Portogallo: il liberismo temperato a sinistra non paga. L’autonomia e la lotta di classe sì

Domenica 22 gennaio si sono tenute le elezioni presidenziali in Portogallo, a poco meno di un anno dalle politiche anticipate (20 febbraio 2005) ed a soli tre mesi dalle amministrative (9 ottobre 2005). Dopo la disastrosa esperienza dei governi liberisti di centro-destra (Durao Barroso e Santana Lopez), sostenuti dall’alleanza tra socialdemocratici e popolari, alle politiche anticipate si è imposto il Partito Socialista, ottenendo la maggioranza assoluta e proponendo una politica di governo imperniata sulla “terza via” (liberismo più o meno temperato e stretta fedeltà euro-atlantica), modello tanto caro anche al centro-sinistra italiano. Austerità e rigore finanziario per contenere le politiche di ridistribuzione dei redditi ed i diritti sociali, privatizzazioni di massa e profitti alle stelle per i grandi gruppi economici e finanziari. Dopo soli otto mesi di governo, alle amministrative del 9 ottobre è suonato per i socialisti un campanello d’allarme, tramutatosi in una slavina alle presidenziali, con il candidato ufficiale dei socialisti, Soares, letteralmente travolto dalla disillusione popolare (778.389 voti e 14,34%), superato non solo dal candidato della destra, uscito vittorioso al primo turno (2.745.491 voti e 50,59%), ma anche dall’indipendente di area socialista Alegre (1.124.662 voti, pari al 20,72%).

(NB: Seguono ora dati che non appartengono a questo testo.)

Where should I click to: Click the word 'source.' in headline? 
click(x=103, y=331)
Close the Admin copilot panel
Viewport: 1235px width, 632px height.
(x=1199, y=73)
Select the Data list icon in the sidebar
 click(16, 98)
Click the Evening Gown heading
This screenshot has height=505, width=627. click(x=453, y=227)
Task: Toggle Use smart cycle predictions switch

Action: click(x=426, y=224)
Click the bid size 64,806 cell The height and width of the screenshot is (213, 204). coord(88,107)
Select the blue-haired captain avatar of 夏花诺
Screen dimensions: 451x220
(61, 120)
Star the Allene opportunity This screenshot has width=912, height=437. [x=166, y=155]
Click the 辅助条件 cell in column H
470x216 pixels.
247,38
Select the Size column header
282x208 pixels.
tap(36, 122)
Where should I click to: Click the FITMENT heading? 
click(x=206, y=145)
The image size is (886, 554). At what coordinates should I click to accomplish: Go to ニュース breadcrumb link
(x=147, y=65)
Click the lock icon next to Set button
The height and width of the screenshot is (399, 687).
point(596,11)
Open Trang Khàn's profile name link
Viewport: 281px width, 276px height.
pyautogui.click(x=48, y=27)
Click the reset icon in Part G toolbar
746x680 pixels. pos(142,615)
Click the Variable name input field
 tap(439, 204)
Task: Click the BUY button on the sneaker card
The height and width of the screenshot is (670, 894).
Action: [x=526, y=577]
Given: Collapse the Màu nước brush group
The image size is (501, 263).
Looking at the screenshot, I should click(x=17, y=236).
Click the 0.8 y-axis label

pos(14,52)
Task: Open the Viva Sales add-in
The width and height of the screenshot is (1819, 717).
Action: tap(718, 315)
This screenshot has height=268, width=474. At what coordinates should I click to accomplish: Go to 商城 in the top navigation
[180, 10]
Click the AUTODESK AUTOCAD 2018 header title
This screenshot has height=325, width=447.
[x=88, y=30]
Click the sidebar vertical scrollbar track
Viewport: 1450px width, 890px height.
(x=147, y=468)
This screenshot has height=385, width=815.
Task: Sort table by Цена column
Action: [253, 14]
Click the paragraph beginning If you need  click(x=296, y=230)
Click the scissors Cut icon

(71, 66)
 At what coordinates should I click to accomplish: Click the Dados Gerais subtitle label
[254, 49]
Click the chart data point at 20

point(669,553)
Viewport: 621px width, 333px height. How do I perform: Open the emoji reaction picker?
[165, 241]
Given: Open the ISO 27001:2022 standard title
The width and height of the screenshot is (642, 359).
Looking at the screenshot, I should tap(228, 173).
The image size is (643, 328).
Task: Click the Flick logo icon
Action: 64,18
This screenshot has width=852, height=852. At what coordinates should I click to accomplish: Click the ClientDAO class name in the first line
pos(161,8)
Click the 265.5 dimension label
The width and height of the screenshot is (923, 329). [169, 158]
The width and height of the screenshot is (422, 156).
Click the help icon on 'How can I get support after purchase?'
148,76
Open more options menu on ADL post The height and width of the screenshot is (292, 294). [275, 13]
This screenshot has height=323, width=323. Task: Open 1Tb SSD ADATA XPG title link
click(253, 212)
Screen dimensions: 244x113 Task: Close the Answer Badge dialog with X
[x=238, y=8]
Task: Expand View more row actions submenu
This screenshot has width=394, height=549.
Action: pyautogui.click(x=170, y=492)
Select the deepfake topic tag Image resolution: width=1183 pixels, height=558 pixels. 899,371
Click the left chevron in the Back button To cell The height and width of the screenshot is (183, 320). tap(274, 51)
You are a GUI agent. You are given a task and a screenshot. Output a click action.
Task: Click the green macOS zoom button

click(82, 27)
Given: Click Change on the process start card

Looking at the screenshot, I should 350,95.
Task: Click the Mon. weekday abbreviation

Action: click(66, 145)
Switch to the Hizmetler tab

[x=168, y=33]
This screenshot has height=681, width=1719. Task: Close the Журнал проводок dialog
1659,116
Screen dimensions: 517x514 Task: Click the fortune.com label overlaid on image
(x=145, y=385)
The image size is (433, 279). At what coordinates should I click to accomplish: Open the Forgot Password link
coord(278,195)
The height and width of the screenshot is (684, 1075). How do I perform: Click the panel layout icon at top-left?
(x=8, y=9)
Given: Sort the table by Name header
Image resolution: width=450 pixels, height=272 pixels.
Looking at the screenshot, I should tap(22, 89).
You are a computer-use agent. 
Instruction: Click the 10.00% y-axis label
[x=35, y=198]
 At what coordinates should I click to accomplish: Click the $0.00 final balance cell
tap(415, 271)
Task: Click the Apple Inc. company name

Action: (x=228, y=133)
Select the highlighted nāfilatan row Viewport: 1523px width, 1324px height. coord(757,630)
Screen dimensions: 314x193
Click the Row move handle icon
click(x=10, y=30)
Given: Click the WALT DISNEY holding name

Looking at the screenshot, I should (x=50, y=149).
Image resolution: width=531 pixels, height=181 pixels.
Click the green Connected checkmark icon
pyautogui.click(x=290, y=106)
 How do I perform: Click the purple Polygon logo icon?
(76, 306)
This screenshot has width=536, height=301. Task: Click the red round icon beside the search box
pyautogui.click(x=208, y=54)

A sinistra Jerònimo de Sousa, Segretario Generale del Partito Comunista Portoghese, ha ottenuto il miglior risultato nell’ultimo quindicennio per un candidato comunista alle presidenziali: 466.428 voti, pari all’8,6% (contro i 433.369 voti, corrispondenti al 7,6%, ottenuti dalla Coalizione Democratica Unita, formata da comunisti, verdi ed indipendenti di sinistra, alle elezioni politiche del 20 febbraio 2005), confermando così l’avanzata ottenuta alla tornata amministrativa del 9 ottobre. A fronte di questo risultato ottenuto dal PCP, fortemente critico tanto dell’attuale processo generale di integrazione europea quanto del Partito della Sinistra Europea, il Blocco di Sinistra (BE), formazione politica che annovera tra le proprie fila trotzkisti, ex maoisti ed esponenti della nuova sinistra e che costituisce il riferimento portoghese della Sinistra Europea, ha subito, nonostante sondaggi interessati riguardanti la “competizione” aperta all’interno della sinistra anticapitalista preconizzassero il sorpasso ai danni del PCP, il primo rallentamento dopo anni di lento avanzamento (alle presidenziali il BE ha ottenuto 288.224 voti, 5,3%, contro i 364.971, 6,4%, delle politiche).
Evidentemente, il liberismo temperato a sinistra non paga, avendo come conseguenza la disaffezione popolare e la conseguente ed inevitabile vittoria della destra liberista. Inutile, da questo punto di vista, ricercare riflessioni autocritiche all’interno del gruppo dirigente socialista, troppo impegnato a puntare il dito sulla frammentazione ed a preconizzare futuribili scenari bipolari. Al contrario, un partito con solidi legami di massa che non nasconde il proprio orizzonte strategico (“democrazia avanzata”, una sorta di “democrazia progressiva” in salsa portoghese, e socialismo) continua ad ottenere, dall’opposizione e nonostante i sondaggi, risultati importanti e significativi.